This is a single-site pragmatic randomized control trial studying the effect of ambient artificial intelligence (AI) scribes on the delivery of medical care to patients in the ambulatory setting. The study will last 150 days and include up to 65 providers in the intervention group. Providers will be recruited from three medical specialties, including primary care, oncology, and urology. The study will enroll providers and randomize them to an intervention group (access to the ambient AI scribe product) or a control group (routine patient care). Providers will be evaluated for burnout and task load measures through digital surveys at the beginning, middle, and end of the study. Provider electronic health record (EHR) usage data will also be evaluated for time spent documenting, time spent after hours on days with scheduled clinical care, and time between the start of the clinical encounter and signing it.
Study Type
INTERVENTIONAL
Allocation
RANDOMIZED
Purpose
HEALTH_SERVICES_RESEARCH
Masking
NONE
Enrollment
139
Ambient artificial intelligence (AI) scribes are a clinical documentation tool that uses automated speech recognition and large-scale language models to capture and transcribe synchronous patient-provider encounters in real time. Clinicians then review, edit, and authorize the AI-generated text before finalizing the chart, ensuring necessary human oversight and medical accuracy. In this study, participants used Ambient AI scribes on mobile devices for the recordings. The ambient AI scribe will be available for the provider to use in the outpatient setting. They were not required to use the Ambient AI scribe, but could choose whether to use it and with which patients. Consent to use the device was documented for all patient encounters.

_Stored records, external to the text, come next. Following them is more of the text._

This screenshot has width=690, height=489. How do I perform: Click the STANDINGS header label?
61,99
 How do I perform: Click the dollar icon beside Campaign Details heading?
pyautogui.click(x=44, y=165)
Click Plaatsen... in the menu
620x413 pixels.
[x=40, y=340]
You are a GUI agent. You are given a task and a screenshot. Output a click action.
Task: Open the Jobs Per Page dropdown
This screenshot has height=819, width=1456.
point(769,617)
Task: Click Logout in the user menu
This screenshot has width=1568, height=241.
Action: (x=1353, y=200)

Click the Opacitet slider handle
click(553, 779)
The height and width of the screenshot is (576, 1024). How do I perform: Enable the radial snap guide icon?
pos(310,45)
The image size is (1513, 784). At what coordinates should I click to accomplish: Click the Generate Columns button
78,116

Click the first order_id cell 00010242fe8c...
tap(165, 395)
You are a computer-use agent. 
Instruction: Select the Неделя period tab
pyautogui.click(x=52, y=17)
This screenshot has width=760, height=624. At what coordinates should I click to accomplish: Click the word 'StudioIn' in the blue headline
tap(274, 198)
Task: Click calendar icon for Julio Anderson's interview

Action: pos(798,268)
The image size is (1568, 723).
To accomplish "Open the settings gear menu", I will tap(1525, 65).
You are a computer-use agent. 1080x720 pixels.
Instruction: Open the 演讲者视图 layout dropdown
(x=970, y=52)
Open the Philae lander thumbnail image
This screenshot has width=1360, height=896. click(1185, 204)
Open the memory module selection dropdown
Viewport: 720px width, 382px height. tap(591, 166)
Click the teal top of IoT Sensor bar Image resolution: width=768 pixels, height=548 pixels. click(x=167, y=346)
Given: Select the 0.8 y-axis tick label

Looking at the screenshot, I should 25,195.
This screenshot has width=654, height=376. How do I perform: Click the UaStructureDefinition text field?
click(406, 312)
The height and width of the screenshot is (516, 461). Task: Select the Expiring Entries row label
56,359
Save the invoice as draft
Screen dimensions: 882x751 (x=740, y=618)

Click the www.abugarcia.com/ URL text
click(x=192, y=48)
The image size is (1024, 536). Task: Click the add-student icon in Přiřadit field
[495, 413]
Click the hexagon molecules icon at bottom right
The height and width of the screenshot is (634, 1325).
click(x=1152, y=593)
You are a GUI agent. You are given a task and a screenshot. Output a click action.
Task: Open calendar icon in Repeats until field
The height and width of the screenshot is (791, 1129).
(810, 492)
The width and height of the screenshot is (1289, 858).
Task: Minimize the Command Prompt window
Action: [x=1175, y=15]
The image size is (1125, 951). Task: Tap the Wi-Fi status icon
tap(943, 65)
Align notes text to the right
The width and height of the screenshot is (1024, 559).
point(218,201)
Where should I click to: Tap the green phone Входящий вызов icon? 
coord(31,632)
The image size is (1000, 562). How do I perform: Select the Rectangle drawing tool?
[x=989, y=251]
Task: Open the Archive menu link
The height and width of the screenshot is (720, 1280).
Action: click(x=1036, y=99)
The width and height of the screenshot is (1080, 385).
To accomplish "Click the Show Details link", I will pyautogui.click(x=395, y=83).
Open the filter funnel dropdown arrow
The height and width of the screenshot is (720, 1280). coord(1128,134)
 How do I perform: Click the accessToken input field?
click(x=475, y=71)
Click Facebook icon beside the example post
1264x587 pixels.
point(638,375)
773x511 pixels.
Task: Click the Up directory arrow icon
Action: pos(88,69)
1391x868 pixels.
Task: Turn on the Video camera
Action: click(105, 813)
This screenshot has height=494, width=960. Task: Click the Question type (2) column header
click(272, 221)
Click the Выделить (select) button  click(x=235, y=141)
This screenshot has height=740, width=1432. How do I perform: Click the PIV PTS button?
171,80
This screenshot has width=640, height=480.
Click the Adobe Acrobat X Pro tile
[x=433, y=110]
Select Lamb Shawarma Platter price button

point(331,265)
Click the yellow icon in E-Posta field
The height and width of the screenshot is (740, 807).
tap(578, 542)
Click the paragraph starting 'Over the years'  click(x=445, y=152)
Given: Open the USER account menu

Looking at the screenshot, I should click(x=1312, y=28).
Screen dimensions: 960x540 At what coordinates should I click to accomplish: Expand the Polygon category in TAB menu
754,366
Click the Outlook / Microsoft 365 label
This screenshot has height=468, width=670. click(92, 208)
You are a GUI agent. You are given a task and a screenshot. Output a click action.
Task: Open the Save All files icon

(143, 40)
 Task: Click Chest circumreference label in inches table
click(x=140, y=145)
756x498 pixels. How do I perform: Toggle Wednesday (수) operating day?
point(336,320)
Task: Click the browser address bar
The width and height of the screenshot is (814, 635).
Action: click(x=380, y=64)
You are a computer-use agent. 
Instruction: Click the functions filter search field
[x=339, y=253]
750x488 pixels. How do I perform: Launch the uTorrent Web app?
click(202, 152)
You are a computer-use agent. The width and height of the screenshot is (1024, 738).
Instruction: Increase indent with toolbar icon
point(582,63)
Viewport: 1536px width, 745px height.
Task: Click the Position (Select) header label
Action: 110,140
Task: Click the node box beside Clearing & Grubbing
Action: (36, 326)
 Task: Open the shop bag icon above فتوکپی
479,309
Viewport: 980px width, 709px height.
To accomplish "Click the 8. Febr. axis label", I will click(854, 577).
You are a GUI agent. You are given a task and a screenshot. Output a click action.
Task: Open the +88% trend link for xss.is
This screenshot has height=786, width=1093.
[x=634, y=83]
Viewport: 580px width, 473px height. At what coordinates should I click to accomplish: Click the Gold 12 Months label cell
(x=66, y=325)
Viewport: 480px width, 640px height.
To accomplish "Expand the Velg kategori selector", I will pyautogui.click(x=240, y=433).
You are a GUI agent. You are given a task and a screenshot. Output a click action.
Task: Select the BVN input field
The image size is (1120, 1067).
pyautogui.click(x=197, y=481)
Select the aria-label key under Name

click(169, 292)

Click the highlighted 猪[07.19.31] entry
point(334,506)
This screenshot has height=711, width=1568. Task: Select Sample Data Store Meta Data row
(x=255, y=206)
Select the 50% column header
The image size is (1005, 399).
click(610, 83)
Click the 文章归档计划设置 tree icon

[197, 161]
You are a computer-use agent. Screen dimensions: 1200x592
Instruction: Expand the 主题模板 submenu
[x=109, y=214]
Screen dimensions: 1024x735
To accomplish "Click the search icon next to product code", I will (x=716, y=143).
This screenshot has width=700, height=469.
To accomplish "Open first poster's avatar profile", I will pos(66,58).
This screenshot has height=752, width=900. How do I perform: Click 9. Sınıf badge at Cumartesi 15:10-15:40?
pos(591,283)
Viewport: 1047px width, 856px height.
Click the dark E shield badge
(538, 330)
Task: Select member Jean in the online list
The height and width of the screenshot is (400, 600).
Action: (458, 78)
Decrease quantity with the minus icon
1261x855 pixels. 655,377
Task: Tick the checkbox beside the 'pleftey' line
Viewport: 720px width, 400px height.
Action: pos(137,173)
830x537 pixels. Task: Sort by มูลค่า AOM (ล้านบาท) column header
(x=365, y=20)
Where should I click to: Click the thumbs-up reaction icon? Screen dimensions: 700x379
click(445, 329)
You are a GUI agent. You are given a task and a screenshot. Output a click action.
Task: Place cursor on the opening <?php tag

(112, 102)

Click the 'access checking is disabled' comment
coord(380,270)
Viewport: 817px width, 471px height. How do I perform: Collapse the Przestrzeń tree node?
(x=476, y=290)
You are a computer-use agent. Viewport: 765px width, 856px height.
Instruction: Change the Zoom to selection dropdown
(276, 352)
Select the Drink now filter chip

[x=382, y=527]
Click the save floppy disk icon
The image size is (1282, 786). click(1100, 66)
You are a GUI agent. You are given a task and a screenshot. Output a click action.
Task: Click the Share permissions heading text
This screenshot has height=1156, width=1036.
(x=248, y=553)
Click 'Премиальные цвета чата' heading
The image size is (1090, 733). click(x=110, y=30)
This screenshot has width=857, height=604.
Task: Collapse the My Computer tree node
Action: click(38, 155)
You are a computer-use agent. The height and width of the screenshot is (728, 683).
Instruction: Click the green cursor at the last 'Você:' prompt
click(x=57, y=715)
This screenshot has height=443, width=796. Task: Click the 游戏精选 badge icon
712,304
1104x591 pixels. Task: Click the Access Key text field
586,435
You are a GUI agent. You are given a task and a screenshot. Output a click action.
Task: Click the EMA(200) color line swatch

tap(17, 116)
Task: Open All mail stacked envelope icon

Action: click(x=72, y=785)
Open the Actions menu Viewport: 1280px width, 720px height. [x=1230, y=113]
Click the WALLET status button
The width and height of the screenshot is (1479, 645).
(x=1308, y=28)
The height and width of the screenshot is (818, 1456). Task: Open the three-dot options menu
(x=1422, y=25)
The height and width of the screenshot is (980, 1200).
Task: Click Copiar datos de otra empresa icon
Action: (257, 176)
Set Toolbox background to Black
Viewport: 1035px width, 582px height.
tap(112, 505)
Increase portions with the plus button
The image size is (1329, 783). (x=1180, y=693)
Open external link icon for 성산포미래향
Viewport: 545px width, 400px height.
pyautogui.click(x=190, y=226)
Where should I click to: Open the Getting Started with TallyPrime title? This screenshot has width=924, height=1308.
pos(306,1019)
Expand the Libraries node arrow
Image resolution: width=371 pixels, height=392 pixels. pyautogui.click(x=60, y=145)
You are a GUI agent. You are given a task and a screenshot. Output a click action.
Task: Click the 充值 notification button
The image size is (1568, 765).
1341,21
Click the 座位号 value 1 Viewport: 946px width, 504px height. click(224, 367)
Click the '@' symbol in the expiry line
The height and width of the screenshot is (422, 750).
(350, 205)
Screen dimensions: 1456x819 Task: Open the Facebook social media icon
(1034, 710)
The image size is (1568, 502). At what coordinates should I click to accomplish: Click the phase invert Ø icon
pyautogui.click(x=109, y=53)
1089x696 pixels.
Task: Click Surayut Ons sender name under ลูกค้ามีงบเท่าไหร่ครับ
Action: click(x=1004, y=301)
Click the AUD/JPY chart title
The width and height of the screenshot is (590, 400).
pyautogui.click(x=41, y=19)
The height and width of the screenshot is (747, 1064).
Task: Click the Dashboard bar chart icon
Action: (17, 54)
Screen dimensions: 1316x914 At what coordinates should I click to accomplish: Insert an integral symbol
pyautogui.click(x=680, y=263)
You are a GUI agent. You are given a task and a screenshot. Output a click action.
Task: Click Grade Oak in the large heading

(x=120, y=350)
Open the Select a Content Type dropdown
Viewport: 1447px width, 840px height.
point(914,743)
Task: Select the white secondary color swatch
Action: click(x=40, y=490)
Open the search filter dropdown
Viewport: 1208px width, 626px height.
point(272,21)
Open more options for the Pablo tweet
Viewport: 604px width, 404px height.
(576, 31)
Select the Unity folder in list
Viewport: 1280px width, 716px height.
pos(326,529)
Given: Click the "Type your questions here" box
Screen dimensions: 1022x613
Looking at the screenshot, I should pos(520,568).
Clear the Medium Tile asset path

University of Washington Medical Center
Seattle, Washington, United States
Professional Fulfillment Index (PFI)
Change in professional fulfillment and burnout, measured using the Professional Fulfillment Index (PFI), a validated 16-item self-report questionnaire. The instrument comprises three subscales: Professional Fulfillment (6 items), Work Exhaustion (4 items), and Interpersonal Disengagement (6 items). Items are rated on a 5-point Likert scale (0 = "Not at all true" / "Not at all" to 4 = "Completely true" / "Extremely"). Subscale scores are calculated as the mean of constituent items. Unit of measure: mean subscale score (range 0-4) and overall burnout score (mean of Work Exhaustion and Interpersonal Disengagement subscales, range 0-4).
Time frame: Surveyed at enrollment (day 0 of pilot), midpoint (day 75), and end of pilot (day 150)
Mean Score on NASA Task Load Index (NASA-TLX)
Change in perceived workload, measured using the NASA Task Load Index (NASA-TLX), a validated multidimensional self-report questionnaire. The instrument comprises six subscales: Mental Demand, Physical Demand, Temporal Demand, Performance, Effort, and Frustration. Each subscale is rated on a 0-100 scale in 5-point increments. Unit of measure: subscale score (range 0-100) and overall workload score, calculated as the unweighted mean of the six subscales (range 0-100). Higher scores indicate greater perceived task workload associated with clinical documentation.
Time frame: Surveyed at enrollment (day 0 of pilot), midpoint (day 75), and end of pilot (day 150)
Ambient AI scribe utilization rate (%)
Percentage of clinical encounters in which the provider used the Abridge ambient AI scribe, measured using Abridge platform usage logs cross-referenced with electronic health record (EHR) encounter data. Unit of measure: utilization rate, calculated as (number of encounters in which Abridge was used divided by the total number of clinical encounters during the same period). This fraction is then represented as a percentage (range 0-100%) and aggregated monthly by provider.
Time frame: Through study completion, up to 150 days after the start of the pilot.
Time Spent in the Electronic Health Record on Clinical Note Documentation (Minutes)
Time spent by the provider in the electronic health record on clinical note documentation activities, measured using EHR audit log data (e.g., Epic Signal Provider Efficiency Profile). Unit of measure: minutes per scheduled clinic day on note documentation, normalized to clinical workload (clinical Full-Time Equivalent), and aggregated in 4-week windows per provider. No patient information will be collected for this outcome measure.
Time frame: Through study completion, up to 150 days after the start of the pilot.
Time spent in the electronic health record outside of working hours
Time spent by the provider in the electronic health record outside of scheduled clinic/working hours (commonly referred to as "work outside of work" or "pajama time"), measured using EHR audit log data (e.g., Epic Signal Provider Efficiency Profile). Unit of measure: minutes per scheduled clinic day spent in the EHR outside of working hours, normalized to clinical workload and aggregated in 4-week windows per provider. No patient information will be collected for this outcome measure.
Time frame: Through study completion, up to 150 days after the start of the pilot.